▶ _WHAT YOU SHOULD DO_
When you copy the material below, keep every line exact and drop the pictures.

▶ _RECORDS SUPPLIED_
---*---
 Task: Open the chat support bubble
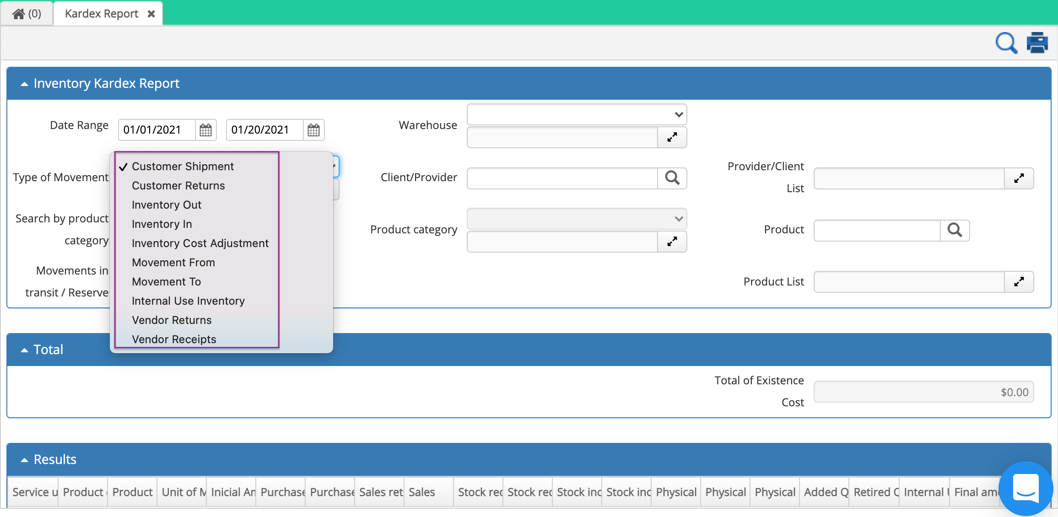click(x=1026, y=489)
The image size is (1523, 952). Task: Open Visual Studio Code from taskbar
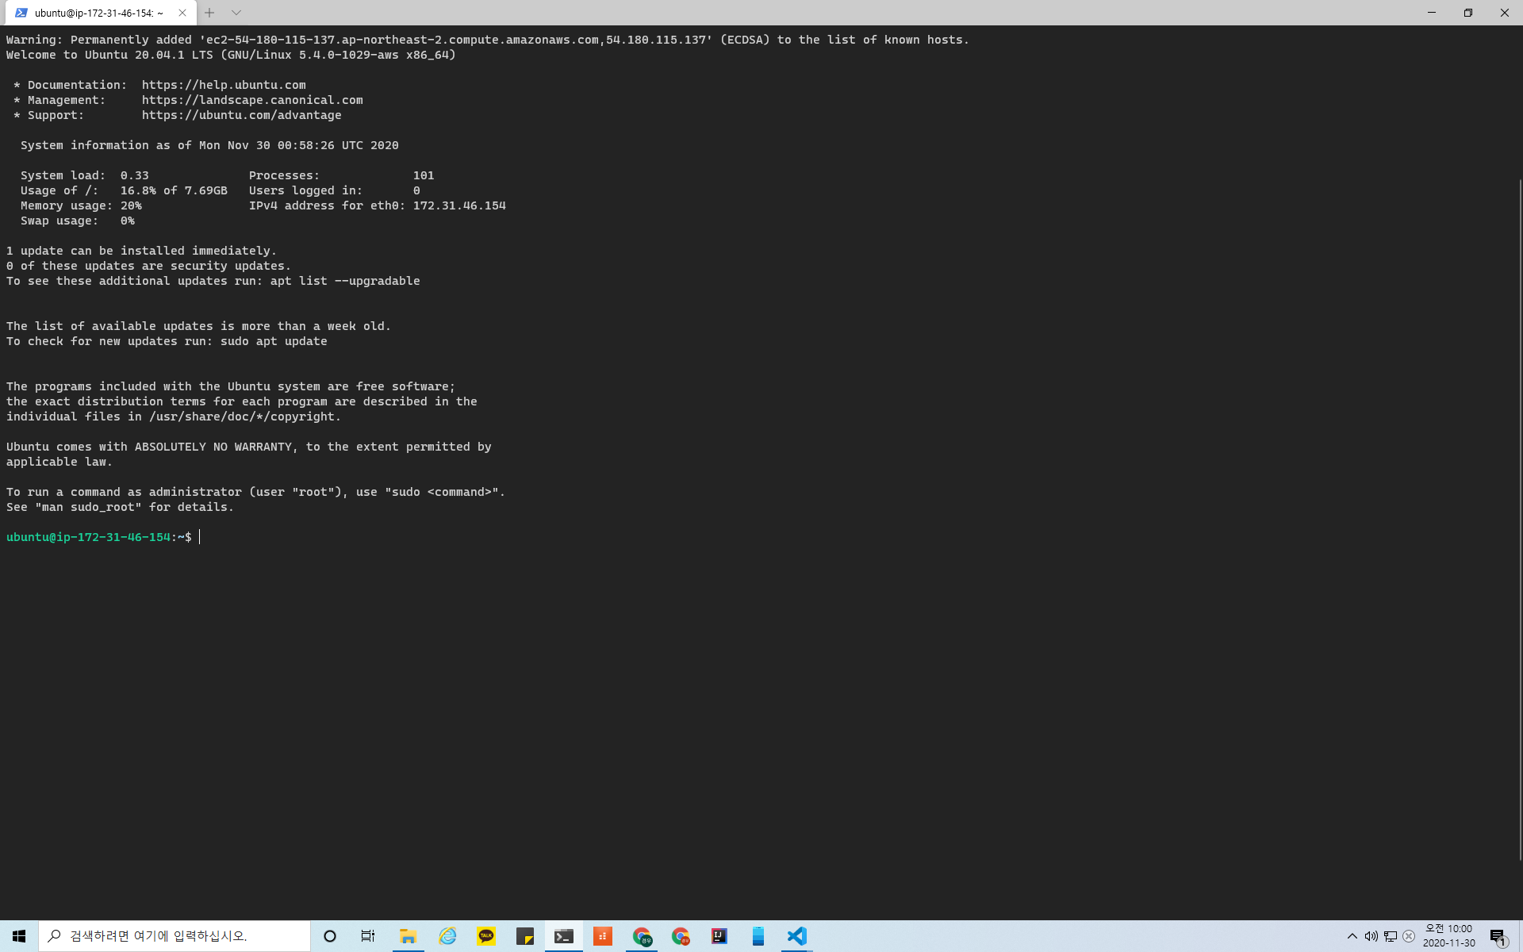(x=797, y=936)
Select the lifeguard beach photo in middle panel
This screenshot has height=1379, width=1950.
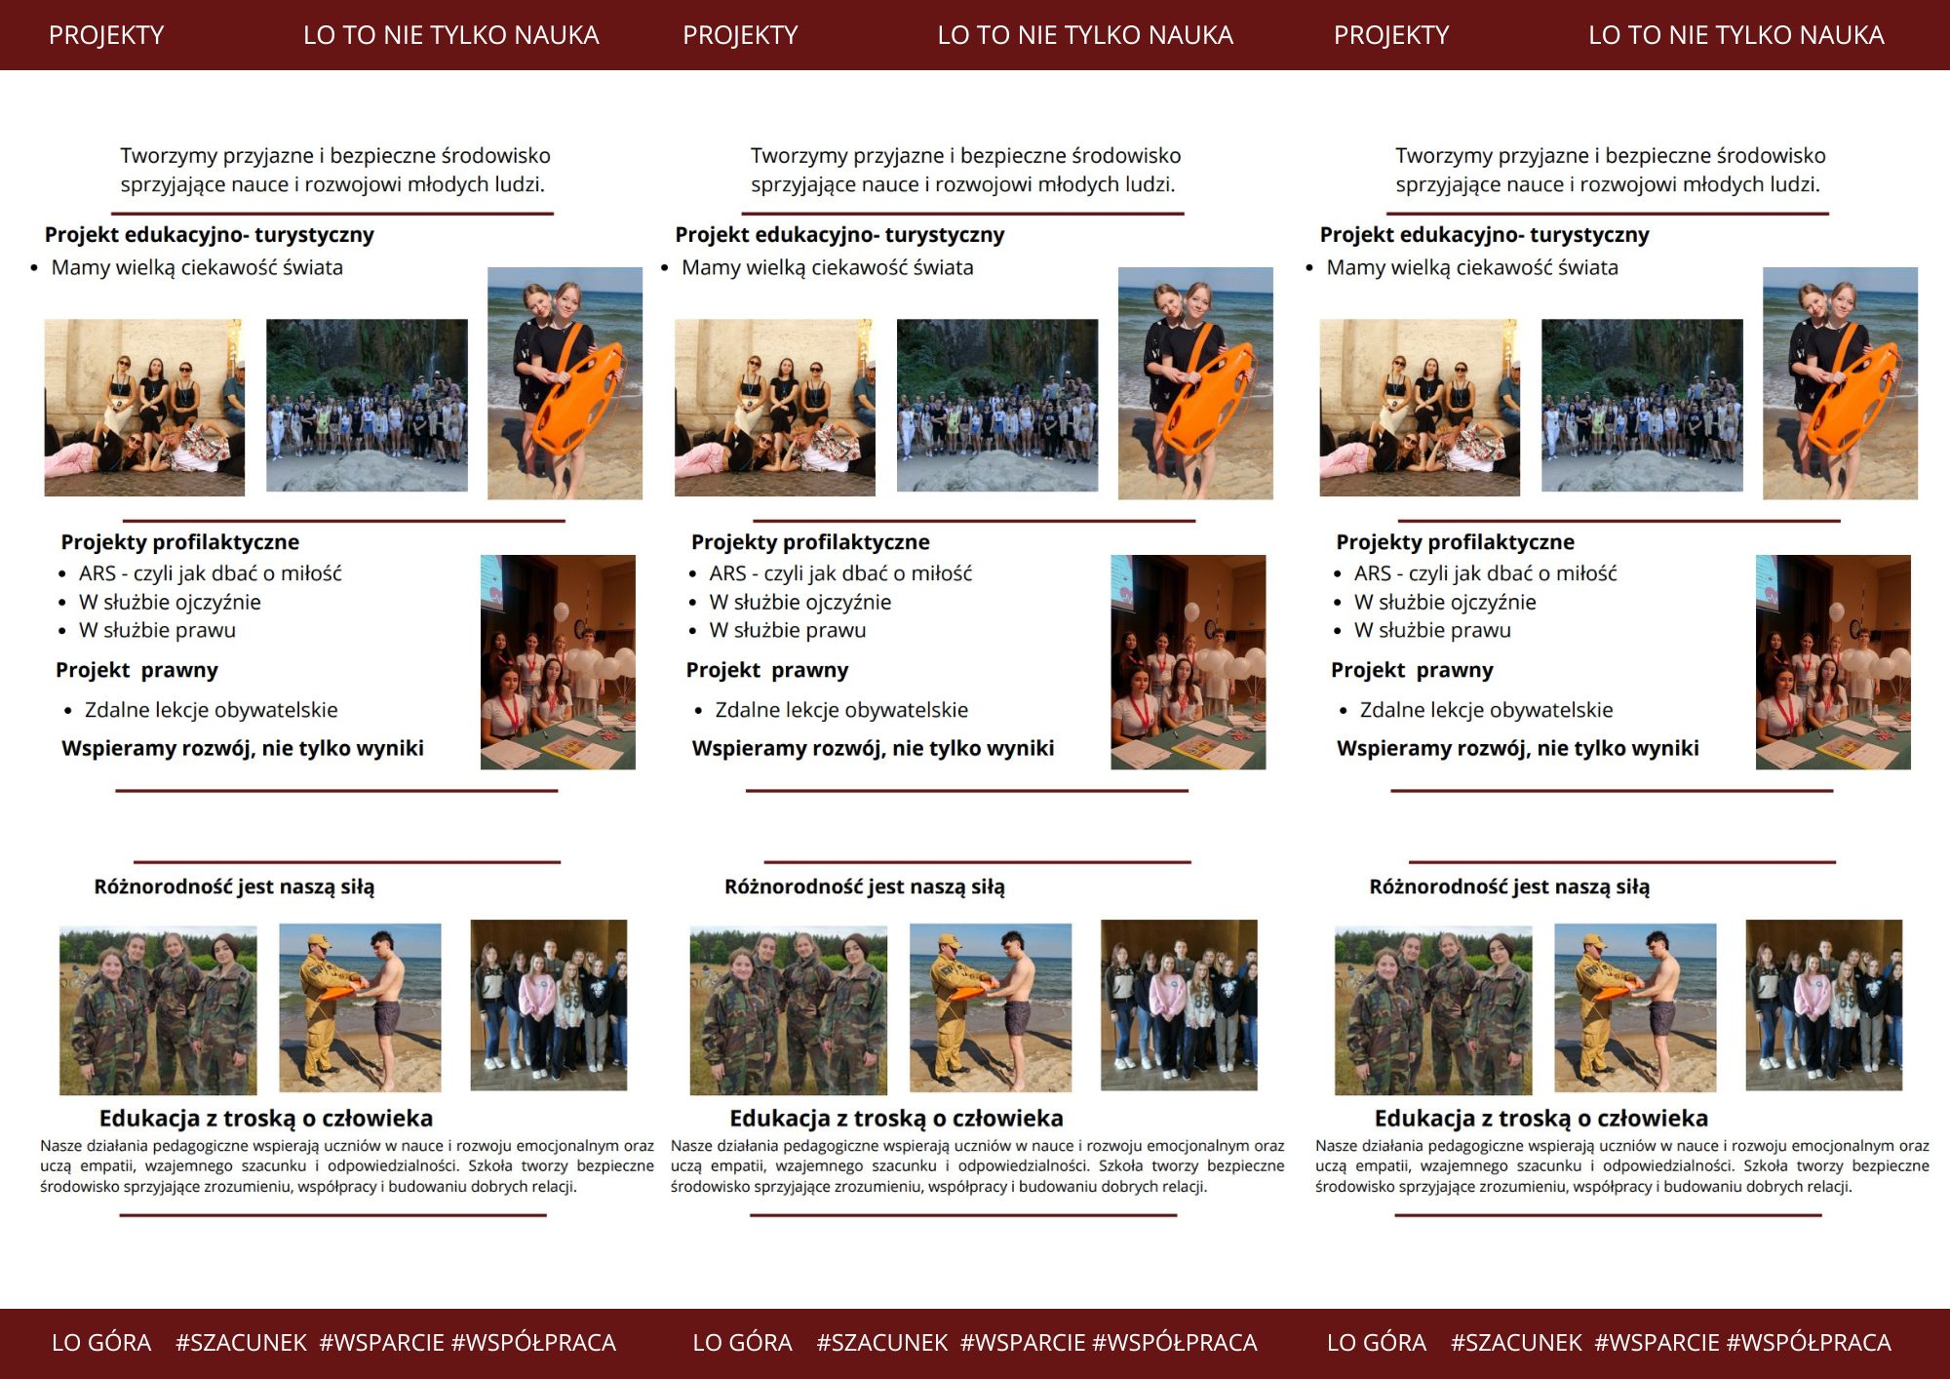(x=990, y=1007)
---*---
▶ _OUTPUT OF THE EXERCISE_
 Task: Open the chat support bubble
click(x=1026, y=489)
The image size is (1523, 952). Task: Open Visual Studio Code from taskbar
(x=797, y=936)
Select the lifeguard beach photo in middle panel
This screenshot has height=1379, width=1950.
(x=990, y=1007)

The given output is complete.